Shang Shao must have been very busy – Ke Yu dozed off and woke up repeatedly during the drive, while Shang Shao spent the time either on phone calls or reviewing documents. Two hours later, they reached their destination. He took off his coat and put on a low-key black windbreaker over his suit.
“Later, just introduce me to everyone as your personal assistant.”
Ke Yu felt that his friend had a serious misunderstanding about his own aura.
But no matter how clumsy or full of holes the plan was – here they were, after all.
Old Du heard that someone had shipped a whole truckload of stuff out to this godforsaken wilderness and came out to take a look first. When he saw Ke Yu, his eyes lit up and his steps doubled in agility. “Mr. Ke!”
Ke Yu, as always, gave him a smile, pulled two cigarettes from his pack, and handed one to Du Ruotang. “Going smoothly?”
“Don’t even mention it!” Old Du bit down on the cigarette. “It’s both a nightmare and a circus – Director Li is here too! You’re here to see Miss Ying as well?”
“Yeah.” Ke Yu squinted at the mountains, the sky, and the river, exhaled a puff of smoke, and gestured with the hand holding his cigarette. “Lead the way.”
Du Ruotang was sharp-eyed. He stole a few glances at Shang Shao from the corner of his vision and lowered his voice to ask, “And this is…”
“My assistant.” Ke Yu answered lazily. “Pretty good, isn’t he?”

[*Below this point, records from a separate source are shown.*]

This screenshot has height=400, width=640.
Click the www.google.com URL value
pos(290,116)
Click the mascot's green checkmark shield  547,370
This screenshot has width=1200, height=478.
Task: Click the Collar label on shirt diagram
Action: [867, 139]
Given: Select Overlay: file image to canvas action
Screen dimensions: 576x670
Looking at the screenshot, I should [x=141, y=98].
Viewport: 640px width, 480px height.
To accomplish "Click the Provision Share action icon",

“Yes, yes, very good.” Old Du thought to himself, You’re pretty pleased, aren’t you? But this kid of yours has no social awareness – can’t even say a proper Mr. Du.’

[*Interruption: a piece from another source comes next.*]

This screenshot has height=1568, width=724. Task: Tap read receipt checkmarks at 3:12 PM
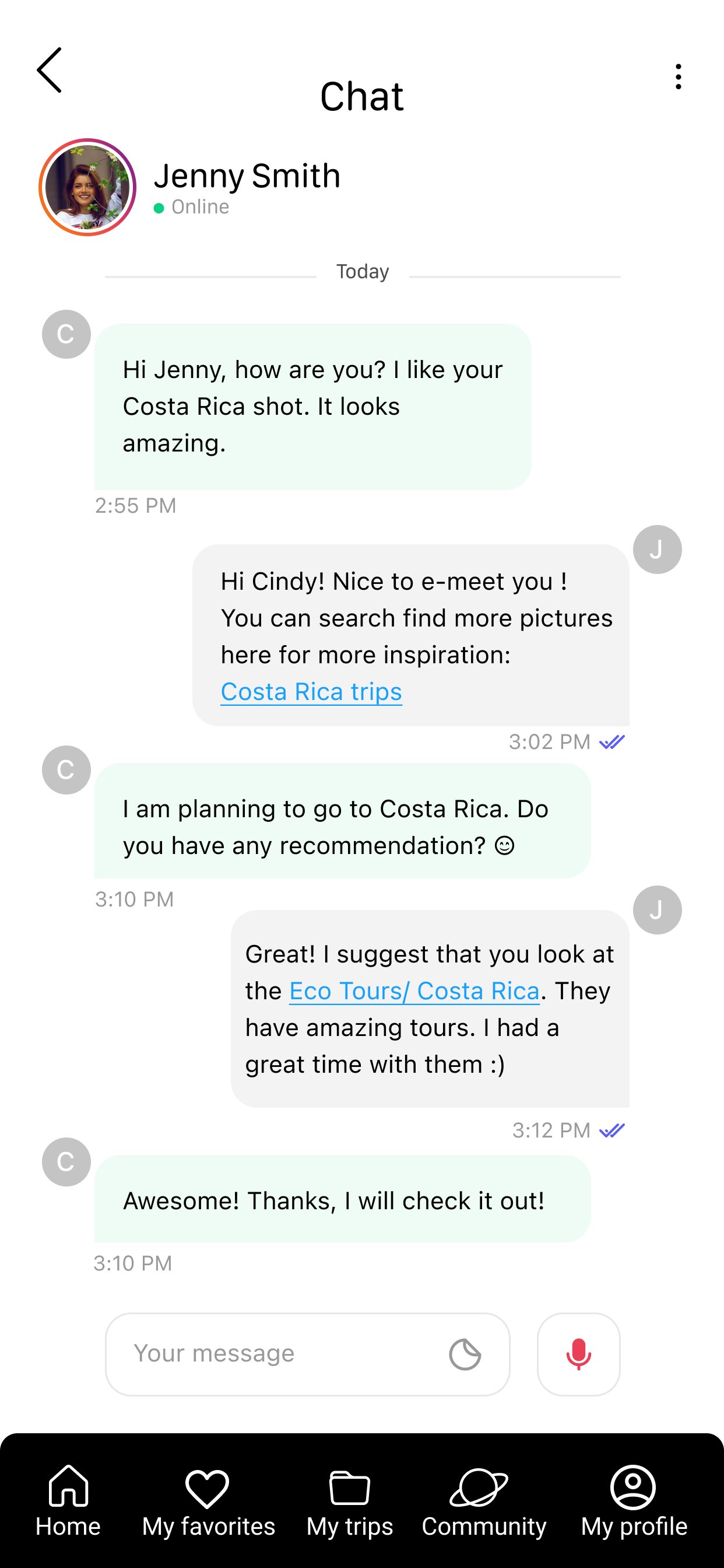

Ke Yu realized too that there would be plenty of greetings to go around, and it wouldn’t do if the man wouldn’t address people properly. So he tilted his chin toward Shang Shao. “Say hello to Mr. Du.”
Shang Shao gave a slight nod, his expression neutral, and called out in a low, measured tone.

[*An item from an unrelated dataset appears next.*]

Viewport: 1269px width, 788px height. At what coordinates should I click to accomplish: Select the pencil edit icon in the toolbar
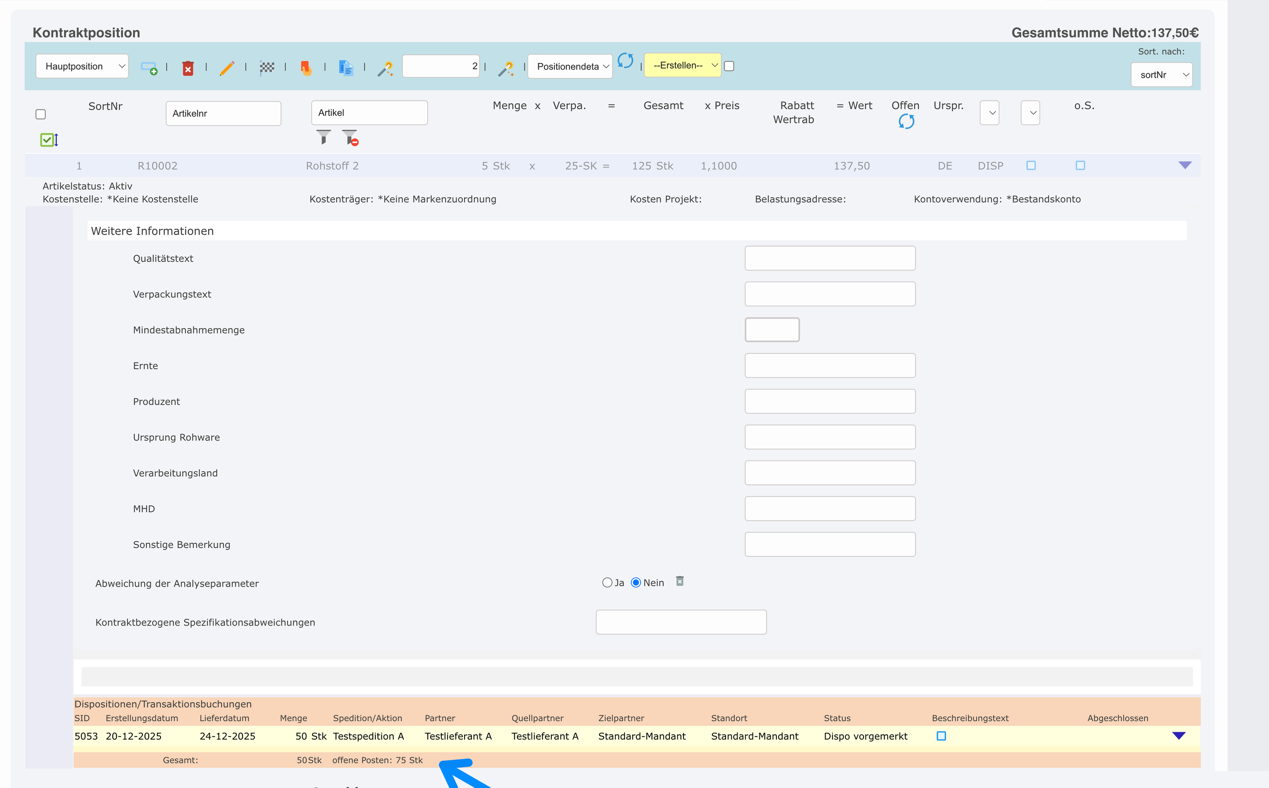click(x=227, y=66)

Old Du felt himself floating up to the clouds. What a voice. What a tone. When he said it, the words “Mr. Du” sounded as weighty as if they were about to walk onto the podium at an economic cooperation forum.
There was a bit of sun today. They had just wrapped one take and were now waiting for the clouds to drift away, when Old Du bellowed, “Mr. Ke is here for a visit!” – causing an immediate stir. Quite a few people on the crew were old acquaintances of Ke Yu, but ever since he won the Cannes Best Actor award, he had been anchored to Shang Lu’s production team and rarely acted in anyone else’s films anymore. So his appearance drew a full-on crowd.
Amid the noisy commotion, there was a clang – a covered bowl of eight-treasure tea hit the ground, unnoticed by anyone.
Hot tea splashed across the floor, mingling with red dates, longan, tea leaves, and apple slices, all scattered lively over the yellow earth. The bowl, nudged by someone’s unconscious forward step, clattered and rolled away.
That step came from a pair of black padded cotton shoes. Upward: dark blue cotton pants, a light blue cross-collared cotton jacket with fabric buttons, and mid-length hair neatly tucked behind the ears, revealing a delicate face.
Just then, the clouds parted, and the sunlight fell clear and bright, exposing Ying Yin’s eyes as they locked with Shang Shao’s across the crowd – nowhere to hide.